---
title: "Create consistent metadata for pins"
output: rmarkdown::html_vignette
vignette: >
  %\VignetteIndexEntry{Create consistent metadata for pins}
  %\VignetteEngine{knitr::rmarkdown}
  %\VignetteEncoding{UTF-8}
---

```{r, include = FALSE}
knitr::opts_chunk$set(
  collapse = TRUE,
  comment = "#>"
)
```

The `metadata` argument in pins is flexible and can hold any kind of metadata that you can formulate as a `list()`. In some situations, you may want to read and write with _consistent_ customized metadata; you can create functions to wrap `pin_write()` and `pin_read()` for your particular use case.

To see a different approach for when you want to write and read whole file(s) in a customized way, see `vignette("managing-custom-formats")`.

We'll begin by creating a temporary board for demonstration:

```{r setup}
library(pins)

board <- board_temp()
```


# A function to store factors

Say you want to store a factor as JSON together with the _levels_ of the factor in the metadata. We can write a function wrapping `pin_write()` that creates the standardized metadata we are interested in and writes it in a consistent way.

```{r}
pin_write_factor_json <- function(board, 
                                  x, 
                                  name, 
                                  title = NULL, 
                                  description = NULL, 
                                  metadata = list(), 
                                  versioned = NULL, 
                                  tags = NULL, 
                                  ...) {
  if (!is.factor(x)) rlang::abort("`x` is not a factor")
  factor_levels <- levels(x)
  metadata <- modifyList(metadata, list(factor_levels = factor_levels))
  pin_write(
    board = board, 
    x = x, 
    name = name, 
    type = "json", 
    title = title, 
    description = description, 
    metadata = metadata,
    ...
  )
}
```

We can use this new function to write a pin as JSON with our specific metadata:

```{r}
ten_letters <- factor(sample(letters, size = 10), levels = letters)
board %>% pin_write_factor_json(ten_letters, "letters-as-json")
```

## A function to read factors

It's possible to read this pin using the regular `pin_read()` function, but the object we get is no longer a factor!

```{r}
board %>% pin_read("letters-as-json")
```

Instead, we can also write a special function for reading, to reconstruct the factor including its levels:

```{r}
pin_read_factor_json <- function(board, name, version = NULL, hash = NULL, ...) {
  ret <- pin_read(board = board, name = name, version = version, hash = hash, ...)
  meta <- pin_meta(board = board, name = name, version = version, ...)
  factor(ret, levels = meta$user$factor_levels)
}

board %>% pin_read_factor_json("letters-as-json")
```

## Examples of using consistent metadata

How are these approaches used in real projects?
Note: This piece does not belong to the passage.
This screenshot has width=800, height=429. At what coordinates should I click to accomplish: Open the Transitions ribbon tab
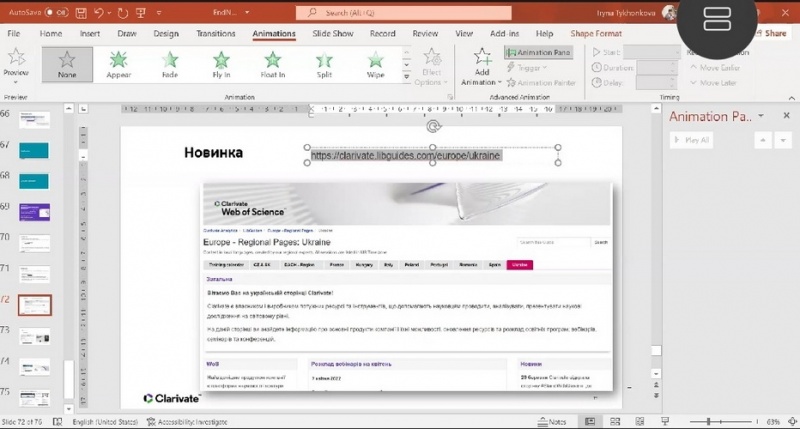point(216,33)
- The vetiver package wraps pins functions [to write and read model binaries together with their metadata, including an renv lockfile](https://github.com/rstudio/vetiver-r/blob/main/R/pin-read-write.R).
- You can record version control information such as Git commit and SHA as pin metadata.
- You can create data lineage or data governance metadata appropriate to your use case.